1 Kasım 2014
Dün, Emre Kongar'ın Cumhuriyet’teki sütununda Nusret Fişek’in Turkiye’nin toplum sağlığını ileriye götürmek için yaptıklarını okurken buruklaştım. Hocanın bizlere ve topluma kattıkları oranında bilinmemesinin büyük bir kayıp olduğunu düşündüm.
Nusret Fişek’e ait saydığınız bütün üstün vasıflar ve yarattığı eserlere ek olarak söylemek isterim ki, o, bir misyon adamıydı. Ve tam da öyle olduğu için takdir, çıkar veya iktidar beklentisi olmadan çalıştı; ekibine ve siyasilere de kendi heyecanını bulaştırarak devlet aygıtını çıkar ve oy değil, halk sağlığı uğruna kullandı. Taşra ve şehirleri sağlık ocakları ve sağlık evleri ile donatarak, onlarca milyon insanın hayatına dokundu. Başarının sürdürülebilir olması icin insan kaynakları ve eğitim ve levazım ve izleme/değerlendirme sistemlerini kurdu. Milyonlarca kadın ve çocuk daha hasta olmaksızın ebeler tarafından izlenmeye başlandı.
Sosyalizasyonun işleyişini cok yakından tanımak fırsatını bulduğum yıllarda (1985-1993) Türkiye’nin 3000 ilçesinde sağlık ocağı ve 15.000 köyünde sağlık evi hizmet halindeydi. Bir UNICEF memuru olarak katıldığım Genişletilmiş Aşı Kampanyası ve bunu takip eden diğer çocuk sağlığı programlarını izlemek için çıktığım saha gezilerinde yaklaşık 40 ildeki sayısız sağlık ocağı ve evini gördüm; personelle tanıştım ve ahali ile görüşüp raporlaştırdım. Gerek kendi gözlemlerim, gerekse uluslararası değerlendirme ekipleri tarafından yapılan tarafsız incelemeler aynı sonuca varıyordu: Uluslararası anne ve çocuk sağlığı programlarının uygulamasında Türkiye en başarılı ülke olarak görülüyor; dünyaya bir model olarak öneriliyordu. Bir diğer sonuç ise, UNICEF olarak sağladığımız katkıların, bu başarıda ancak tetikleyici bir değeri vardı. Gerçek ve kalıcı başarı Sosyalizasyon sistemi ve merkezi sağlık idaresinden kaynaklanıyordu.

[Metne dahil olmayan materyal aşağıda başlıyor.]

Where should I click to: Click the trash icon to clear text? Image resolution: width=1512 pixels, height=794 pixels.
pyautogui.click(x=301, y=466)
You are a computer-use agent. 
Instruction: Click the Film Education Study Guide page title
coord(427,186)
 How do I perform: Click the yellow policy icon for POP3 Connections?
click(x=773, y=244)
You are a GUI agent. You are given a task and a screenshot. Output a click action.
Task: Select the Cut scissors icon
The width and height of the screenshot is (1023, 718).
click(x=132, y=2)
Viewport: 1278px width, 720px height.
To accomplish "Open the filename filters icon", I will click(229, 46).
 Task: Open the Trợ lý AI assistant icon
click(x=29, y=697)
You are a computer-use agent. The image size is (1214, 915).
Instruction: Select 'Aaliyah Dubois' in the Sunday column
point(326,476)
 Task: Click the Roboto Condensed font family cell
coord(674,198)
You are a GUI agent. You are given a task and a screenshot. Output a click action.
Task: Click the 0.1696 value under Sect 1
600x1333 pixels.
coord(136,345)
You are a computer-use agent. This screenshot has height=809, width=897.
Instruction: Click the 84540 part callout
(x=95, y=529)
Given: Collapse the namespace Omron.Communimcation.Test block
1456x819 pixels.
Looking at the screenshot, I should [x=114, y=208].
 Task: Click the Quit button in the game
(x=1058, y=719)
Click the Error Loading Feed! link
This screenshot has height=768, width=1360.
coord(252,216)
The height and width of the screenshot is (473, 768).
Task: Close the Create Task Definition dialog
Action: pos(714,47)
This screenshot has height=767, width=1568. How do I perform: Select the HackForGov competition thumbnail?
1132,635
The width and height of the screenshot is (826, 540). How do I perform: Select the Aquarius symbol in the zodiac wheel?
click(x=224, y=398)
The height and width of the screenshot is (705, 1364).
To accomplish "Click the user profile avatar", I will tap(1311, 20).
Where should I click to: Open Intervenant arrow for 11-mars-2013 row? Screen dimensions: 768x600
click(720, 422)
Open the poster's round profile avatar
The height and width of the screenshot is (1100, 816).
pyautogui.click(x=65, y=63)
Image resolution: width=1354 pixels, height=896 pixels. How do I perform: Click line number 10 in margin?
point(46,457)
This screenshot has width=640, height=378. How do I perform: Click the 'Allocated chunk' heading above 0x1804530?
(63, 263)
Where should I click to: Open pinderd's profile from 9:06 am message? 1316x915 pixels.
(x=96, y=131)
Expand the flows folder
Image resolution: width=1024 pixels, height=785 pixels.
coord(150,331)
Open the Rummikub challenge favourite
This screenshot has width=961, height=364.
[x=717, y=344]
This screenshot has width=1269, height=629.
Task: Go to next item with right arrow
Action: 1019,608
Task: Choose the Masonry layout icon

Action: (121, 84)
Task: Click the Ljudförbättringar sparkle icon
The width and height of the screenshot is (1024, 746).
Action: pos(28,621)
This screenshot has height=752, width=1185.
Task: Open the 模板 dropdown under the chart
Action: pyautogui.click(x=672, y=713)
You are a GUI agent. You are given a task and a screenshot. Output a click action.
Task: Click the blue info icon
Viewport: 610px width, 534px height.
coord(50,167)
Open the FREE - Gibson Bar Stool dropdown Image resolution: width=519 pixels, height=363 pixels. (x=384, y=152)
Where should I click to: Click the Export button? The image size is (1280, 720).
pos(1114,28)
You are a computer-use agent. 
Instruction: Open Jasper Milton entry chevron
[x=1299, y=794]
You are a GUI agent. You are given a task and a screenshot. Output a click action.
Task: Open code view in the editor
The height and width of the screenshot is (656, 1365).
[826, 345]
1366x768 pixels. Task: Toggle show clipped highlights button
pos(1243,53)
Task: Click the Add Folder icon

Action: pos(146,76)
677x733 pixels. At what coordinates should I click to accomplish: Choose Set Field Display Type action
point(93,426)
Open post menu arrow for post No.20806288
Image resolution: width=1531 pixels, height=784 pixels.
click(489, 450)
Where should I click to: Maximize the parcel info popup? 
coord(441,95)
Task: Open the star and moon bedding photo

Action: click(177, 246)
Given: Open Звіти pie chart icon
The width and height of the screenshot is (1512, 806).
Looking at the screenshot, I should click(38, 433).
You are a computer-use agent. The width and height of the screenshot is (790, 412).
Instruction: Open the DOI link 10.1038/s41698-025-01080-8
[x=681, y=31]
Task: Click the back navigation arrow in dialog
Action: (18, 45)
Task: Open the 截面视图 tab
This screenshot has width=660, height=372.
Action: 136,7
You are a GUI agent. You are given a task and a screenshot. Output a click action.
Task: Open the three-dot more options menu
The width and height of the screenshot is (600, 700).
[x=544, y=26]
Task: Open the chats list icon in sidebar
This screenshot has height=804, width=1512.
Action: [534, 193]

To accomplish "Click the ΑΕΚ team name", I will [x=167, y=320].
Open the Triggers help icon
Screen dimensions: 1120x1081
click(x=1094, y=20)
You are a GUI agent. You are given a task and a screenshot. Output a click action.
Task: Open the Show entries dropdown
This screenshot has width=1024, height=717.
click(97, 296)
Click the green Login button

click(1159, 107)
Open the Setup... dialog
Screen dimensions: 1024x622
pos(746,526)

Yıllar boyu iktidarlar, Sosyalizasyon sistemine kendi damgalarını basmak için ya adını ya da içeriğini değiştirmeye uğraşsalar da Hoca’nın kurduğu bu altyapı sapasağlam dayandı. Yine onun kurduğu Toplum Hekimliği disiplini kuşaklar boyunca yeni doktor ve sosyal bilimciler yetişip, yurt sathına yayıldıkça halk sağlığı kültürü yerleşti. Günümüz iktidarı tarafından kurulduğu iddia edilen Aile Hekimliği hizmetleri, işte bu kapı gibi temel üzerine kuruldu. Eğer AKP’nin sağlık hizmetlerinin yaygınlaştırılması nedeniyle oy aldığı doğru ise, Parti, bu oyların çoğunu Nusret Fişek’in mirasına ve ardında bıraktığı misyon kültürüne borçludur.
Eminim ki, yaşasaydı, bu durum karşısında buruklaşmaz, nasıl daha etkili hale getirilebilir, diye düşünürdü. İşte onun büyüklüğü de buydu. Markalaşması önemli değildi. Önemli olan mümkün olduğu kadar çok gebeliğin sağlıklı sonuçlanması, olabildiğince çok çocuğun küçük yaşta ölmemesi ve iyi gelişmesi, Bonzai kullanımının önlenmesi gibi birçok yeni modern sağlık problemlerinin çözülmesi olurdu onun için.